イム・某(22)兵長が突然同僚兵士たちに銃口を向け引き金を引いた。これに対処した軍当局の動きには少なからず疑問点が残っている。
まず除隊をわずか3ヶ月後に控えたイム兵長の‘銃器乱射’理由を明らかにするためには、直前の警戒勤務で何かがあったのか、あるいは事前に長期に亘り準備された犯行なのかが糾明されなければならない。 また特定人物を照準して撃ったのかも把握しなければならない。 苛酷行為があったか否かを切り分けられる重要な端緒であるためだ。 また‘保護関心兵士’に分類されたイム兵長の部隊内での人間関係についても糾明が必要だ。 結局、イム兵長に対する面談および各種措置の記録がなされていなければならない該当部隊の生活指導記録簿に関心が集中している。

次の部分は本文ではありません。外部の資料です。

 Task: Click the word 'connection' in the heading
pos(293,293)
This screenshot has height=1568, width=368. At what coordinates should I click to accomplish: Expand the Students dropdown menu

最初の銃撃当時、他の将兵が対応射撃などの措置を取らなかった点も釈然としない。 勤務に出かける将兵や勤務から帰ってくる将兵も全く同じ量の手榴弾と銃弾を保有していたのに、イム兵長一人に完全に制圧されたわけだ。 以後30~40m離れた生活館でも何の対応もなかった点についても説明が必要だ。 当時、小隊長も生活館に留まっていたことが分かっている。 もちろんあまりに急迫した状況で発生した事件であるため対処が容易でなかった面はある。 一般前哨(GOP)の主要地点には閉回路TV(CCTV)が設置されているので今後の調査が要求される。
国防部の‘のろま対処’も疑問として残っている。 国防部関係者は「事件発生の20分後、イム兵長の南側逃走経路を塞ぐために遮断線を設定し、その周辺道路にすべての兵力を投じた」として「ややもすれば遮断線の近隣で民間人に接触する素地があり、軍警合同作戦のために22師団全地域(高城郡一帯)に危険状況に対する最高段階の警戒措置である‘珍島犬1’を発令した」と説明した。
しかし‘珍島犬1’発令時刻は事件が発生して2時間ほど経過した午後10時12分だった。 民間人統制地域ではあるが、実弾を持ったイム兵長が民間人に被害をもたらす危険を排除できない状況であったという指摘が出ている。 イム兵長の脱営以後、近隣で銃声を聞いたという住民たちの証言に対して、国防部関係者は「該当地域では北朝鮮側で山豚を撃つなど銃声が時々聞こえると承知している」と話した。